**DATA UNDER STUDY:**

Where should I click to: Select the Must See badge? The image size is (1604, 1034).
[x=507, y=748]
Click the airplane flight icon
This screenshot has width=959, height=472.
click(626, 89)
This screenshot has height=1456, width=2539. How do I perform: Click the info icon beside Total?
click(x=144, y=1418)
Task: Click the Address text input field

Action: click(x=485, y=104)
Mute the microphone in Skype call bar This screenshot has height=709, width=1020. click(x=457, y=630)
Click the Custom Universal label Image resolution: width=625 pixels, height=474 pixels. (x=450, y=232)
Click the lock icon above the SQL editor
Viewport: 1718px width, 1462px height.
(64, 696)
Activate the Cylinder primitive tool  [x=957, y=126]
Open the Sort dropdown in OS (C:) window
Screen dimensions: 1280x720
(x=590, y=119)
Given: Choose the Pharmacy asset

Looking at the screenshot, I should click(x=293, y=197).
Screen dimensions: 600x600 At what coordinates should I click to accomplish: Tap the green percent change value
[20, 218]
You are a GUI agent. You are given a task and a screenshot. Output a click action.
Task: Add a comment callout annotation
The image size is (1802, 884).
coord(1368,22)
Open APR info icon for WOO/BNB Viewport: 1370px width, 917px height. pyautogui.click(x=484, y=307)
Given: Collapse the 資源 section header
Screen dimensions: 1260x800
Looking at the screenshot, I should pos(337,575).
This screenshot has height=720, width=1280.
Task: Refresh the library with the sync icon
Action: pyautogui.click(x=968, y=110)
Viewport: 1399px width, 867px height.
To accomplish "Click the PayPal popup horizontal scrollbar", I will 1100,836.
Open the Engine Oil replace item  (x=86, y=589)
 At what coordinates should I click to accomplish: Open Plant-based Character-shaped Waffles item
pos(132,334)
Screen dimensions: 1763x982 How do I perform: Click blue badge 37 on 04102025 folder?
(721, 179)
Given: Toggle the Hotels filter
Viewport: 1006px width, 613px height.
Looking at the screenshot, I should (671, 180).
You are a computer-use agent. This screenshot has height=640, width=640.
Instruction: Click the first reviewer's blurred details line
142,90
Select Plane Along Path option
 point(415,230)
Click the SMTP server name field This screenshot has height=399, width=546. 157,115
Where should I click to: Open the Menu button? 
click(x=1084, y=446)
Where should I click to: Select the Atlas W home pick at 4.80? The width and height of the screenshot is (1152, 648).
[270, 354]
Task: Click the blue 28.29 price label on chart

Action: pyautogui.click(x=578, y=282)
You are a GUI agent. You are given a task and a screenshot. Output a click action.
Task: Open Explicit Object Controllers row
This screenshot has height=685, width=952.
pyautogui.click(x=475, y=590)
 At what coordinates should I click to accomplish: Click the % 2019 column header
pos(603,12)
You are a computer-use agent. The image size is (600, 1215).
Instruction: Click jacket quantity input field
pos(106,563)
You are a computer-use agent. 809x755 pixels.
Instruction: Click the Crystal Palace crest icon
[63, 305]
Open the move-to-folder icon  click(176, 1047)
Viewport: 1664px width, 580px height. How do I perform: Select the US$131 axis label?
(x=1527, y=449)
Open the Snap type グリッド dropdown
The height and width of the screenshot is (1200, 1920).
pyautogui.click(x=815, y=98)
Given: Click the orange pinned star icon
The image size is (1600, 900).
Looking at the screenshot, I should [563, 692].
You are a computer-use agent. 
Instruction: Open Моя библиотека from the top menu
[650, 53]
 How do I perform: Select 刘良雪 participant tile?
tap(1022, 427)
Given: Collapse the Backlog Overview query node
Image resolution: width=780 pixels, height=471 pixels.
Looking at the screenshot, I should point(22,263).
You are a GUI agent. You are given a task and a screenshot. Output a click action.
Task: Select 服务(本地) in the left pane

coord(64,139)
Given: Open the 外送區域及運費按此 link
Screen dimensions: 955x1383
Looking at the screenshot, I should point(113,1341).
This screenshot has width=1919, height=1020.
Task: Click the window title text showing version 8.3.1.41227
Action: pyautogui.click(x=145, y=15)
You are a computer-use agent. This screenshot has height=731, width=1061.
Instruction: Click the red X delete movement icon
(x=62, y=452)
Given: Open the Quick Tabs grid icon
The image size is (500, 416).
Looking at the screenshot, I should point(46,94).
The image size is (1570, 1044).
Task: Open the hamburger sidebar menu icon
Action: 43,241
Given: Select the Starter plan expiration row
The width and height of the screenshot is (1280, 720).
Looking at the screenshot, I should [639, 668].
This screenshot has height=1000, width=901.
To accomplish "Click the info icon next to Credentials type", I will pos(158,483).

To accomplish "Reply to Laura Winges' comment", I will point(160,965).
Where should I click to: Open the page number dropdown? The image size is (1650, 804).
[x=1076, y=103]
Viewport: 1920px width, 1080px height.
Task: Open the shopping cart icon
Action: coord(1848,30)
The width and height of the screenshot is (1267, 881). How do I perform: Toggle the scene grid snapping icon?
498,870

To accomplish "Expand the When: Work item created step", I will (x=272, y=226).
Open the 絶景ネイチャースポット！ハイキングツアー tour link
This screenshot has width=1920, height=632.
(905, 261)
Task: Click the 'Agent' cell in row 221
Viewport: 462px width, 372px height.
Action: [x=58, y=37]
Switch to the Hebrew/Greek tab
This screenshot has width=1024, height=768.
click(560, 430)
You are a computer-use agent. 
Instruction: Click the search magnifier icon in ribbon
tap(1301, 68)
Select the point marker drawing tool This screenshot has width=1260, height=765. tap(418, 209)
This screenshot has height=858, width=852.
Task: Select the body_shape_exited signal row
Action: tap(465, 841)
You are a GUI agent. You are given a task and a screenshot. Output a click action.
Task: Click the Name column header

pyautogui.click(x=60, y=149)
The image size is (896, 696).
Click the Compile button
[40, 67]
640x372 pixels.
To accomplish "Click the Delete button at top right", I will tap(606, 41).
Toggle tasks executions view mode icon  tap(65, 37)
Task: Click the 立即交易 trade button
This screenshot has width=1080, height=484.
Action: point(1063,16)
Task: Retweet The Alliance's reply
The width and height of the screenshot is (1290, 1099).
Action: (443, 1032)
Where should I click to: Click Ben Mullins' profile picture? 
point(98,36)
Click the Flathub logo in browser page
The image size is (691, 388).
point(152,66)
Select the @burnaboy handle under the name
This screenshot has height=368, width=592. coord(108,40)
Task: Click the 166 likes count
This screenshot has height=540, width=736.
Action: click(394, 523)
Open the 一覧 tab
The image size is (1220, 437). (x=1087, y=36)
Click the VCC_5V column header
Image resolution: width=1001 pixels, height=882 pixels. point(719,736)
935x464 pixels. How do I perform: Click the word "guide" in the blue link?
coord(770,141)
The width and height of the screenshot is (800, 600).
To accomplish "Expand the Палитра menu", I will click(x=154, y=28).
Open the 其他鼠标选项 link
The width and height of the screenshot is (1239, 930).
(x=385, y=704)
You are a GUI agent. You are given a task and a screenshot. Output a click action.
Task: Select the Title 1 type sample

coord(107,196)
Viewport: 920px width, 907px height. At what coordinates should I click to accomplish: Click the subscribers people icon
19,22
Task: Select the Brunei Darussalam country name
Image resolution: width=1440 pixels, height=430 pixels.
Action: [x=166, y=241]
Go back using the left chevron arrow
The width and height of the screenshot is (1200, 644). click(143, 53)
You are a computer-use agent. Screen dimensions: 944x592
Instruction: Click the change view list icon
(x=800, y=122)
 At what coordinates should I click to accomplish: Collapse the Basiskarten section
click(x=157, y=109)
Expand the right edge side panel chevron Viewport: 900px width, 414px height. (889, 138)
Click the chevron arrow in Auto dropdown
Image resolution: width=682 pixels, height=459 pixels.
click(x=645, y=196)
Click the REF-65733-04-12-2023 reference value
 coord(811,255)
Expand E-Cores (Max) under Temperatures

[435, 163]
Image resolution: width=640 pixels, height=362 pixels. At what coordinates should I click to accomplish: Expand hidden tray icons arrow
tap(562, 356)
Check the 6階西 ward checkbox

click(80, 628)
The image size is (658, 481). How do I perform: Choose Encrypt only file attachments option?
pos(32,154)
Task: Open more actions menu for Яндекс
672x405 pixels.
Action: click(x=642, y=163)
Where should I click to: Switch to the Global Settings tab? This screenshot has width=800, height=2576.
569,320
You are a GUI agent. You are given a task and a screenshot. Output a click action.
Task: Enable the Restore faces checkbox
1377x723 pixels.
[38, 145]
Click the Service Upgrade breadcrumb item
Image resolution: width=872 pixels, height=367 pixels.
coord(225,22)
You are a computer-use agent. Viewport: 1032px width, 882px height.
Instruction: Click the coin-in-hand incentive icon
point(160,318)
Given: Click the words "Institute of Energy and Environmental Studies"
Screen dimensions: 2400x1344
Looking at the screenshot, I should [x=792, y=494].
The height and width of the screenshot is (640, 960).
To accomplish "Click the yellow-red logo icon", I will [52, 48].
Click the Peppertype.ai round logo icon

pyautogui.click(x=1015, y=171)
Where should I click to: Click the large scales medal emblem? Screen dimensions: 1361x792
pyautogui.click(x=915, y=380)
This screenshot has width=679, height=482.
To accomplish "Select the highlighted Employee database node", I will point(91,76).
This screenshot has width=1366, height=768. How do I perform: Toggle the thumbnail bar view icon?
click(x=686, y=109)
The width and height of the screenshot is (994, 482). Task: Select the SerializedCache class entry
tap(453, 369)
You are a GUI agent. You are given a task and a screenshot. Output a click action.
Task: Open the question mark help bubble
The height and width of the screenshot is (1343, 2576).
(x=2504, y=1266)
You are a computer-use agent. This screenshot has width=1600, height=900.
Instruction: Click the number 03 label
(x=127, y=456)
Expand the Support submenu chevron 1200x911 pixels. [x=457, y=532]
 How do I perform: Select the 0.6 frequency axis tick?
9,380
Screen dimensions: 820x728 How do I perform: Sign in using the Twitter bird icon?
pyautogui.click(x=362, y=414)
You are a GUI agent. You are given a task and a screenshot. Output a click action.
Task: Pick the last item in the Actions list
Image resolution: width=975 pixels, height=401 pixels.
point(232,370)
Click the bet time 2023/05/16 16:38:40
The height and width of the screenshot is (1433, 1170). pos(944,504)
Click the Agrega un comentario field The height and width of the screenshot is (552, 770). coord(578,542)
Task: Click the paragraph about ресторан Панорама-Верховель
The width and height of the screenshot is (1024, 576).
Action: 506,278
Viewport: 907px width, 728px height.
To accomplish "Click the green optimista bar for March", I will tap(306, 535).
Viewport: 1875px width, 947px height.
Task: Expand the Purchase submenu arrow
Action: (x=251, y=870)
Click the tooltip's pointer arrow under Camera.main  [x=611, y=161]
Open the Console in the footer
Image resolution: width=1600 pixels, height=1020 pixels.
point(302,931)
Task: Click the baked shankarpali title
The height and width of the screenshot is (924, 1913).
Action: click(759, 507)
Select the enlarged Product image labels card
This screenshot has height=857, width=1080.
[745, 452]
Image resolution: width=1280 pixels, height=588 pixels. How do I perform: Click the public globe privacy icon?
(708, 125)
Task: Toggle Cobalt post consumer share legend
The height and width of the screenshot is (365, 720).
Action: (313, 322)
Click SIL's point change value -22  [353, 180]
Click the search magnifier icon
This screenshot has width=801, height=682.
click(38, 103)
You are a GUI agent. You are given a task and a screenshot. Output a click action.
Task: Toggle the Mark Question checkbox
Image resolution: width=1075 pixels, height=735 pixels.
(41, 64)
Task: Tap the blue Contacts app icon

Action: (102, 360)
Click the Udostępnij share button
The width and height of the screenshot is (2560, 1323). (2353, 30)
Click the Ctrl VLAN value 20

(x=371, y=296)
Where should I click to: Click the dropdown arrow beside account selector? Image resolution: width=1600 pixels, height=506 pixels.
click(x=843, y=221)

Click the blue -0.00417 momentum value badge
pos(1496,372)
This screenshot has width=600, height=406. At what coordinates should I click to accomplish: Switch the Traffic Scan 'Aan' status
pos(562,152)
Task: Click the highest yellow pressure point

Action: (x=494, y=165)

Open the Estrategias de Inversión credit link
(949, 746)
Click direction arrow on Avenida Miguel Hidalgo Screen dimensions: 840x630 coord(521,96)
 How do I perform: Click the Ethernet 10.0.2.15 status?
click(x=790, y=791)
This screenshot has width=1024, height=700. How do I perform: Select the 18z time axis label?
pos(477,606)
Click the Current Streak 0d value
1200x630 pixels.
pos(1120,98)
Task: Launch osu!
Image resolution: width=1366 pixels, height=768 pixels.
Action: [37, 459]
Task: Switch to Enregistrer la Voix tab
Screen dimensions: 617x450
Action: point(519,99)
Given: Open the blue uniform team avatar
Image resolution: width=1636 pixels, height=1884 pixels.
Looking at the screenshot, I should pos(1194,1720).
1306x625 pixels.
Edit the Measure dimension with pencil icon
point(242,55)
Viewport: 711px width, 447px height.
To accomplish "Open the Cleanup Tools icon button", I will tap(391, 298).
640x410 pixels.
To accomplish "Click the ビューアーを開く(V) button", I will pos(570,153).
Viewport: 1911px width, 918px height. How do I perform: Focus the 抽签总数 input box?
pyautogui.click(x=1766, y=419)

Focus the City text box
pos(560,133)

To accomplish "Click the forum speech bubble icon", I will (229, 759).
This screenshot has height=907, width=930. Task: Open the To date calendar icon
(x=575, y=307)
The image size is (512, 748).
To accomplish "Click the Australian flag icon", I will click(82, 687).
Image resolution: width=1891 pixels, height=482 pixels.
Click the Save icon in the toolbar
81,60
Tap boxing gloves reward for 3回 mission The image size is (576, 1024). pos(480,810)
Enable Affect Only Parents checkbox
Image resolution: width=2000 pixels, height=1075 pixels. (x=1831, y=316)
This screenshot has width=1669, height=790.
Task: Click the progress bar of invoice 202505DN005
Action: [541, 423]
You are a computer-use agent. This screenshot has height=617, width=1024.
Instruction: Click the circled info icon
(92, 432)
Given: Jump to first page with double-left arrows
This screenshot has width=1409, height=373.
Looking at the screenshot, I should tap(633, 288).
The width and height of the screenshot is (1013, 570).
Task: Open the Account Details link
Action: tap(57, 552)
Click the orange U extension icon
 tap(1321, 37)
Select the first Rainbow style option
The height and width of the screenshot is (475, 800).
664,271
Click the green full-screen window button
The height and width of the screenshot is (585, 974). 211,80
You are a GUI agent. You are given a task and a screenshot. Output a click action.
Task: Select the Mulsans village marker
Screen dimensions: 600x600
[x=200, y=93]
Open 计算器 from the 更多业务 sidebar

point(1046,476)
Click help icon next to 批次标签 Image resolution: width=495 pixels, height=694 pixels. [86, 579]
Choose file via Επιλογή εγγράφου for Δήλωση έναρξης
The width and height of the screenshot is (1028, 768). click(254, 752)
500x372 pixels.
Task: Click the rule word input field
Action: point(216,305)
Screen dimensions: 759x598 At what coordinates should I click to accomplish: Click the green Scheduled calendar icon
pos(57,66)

**WORK INSTRUCTIONS:** Start with the line above that contains "Click the Save icon in the toolbar" and end with the line that contains "Click help icon". Write out those lines exactly, and only those.

**OUTPUT:**
Click the Save icon in the toolbar
81,60
Tap boxing gloves reward for 3回 mission The image size is (576, 1024). pos(480,810)
Enable Affect Only Parents checkbox
Image resolution: width=2000 pixels, height=1075 pixels. (x=1831, y=316)
This screenshot has width=1669, height=790.
Task: Click the progress bar of invoice 202505DN005
Action: [541, 423]
You are a computer-use agent. This screenshot has height=617, width=1024.
Instruction: Click the circled info icon
(92, 432)
Given: Jump to first page with double-left arrows
This screenshot has width=1409, height=373.
Looking at the screenshot, I should tap(633, 288).
The width and height of the screenshot is (1013, 570).
Task: Open the Account Details link
Action: tap(57, 552)
Click the orange U extension icon
 tap(1321, 37)
Select the first Rainbow style option
The height and width of the screenshot is (475, 800).
664,271
Click the green full-screen window button
The height and width of the screenshot is (585, 974). 211,80
You are a GUI agent. You are given a task and a screenshot. Output a click action.
Task: Select the Mulsans village marker
Screen dimensions: 600x600
[x=200, y=93]
Open 计算器 from the 更多业务 sidebar

point(1046,476)
Click help icon next to 批次标签 Image resolution: width=495 pixels, height=694 pixels. [86, 579]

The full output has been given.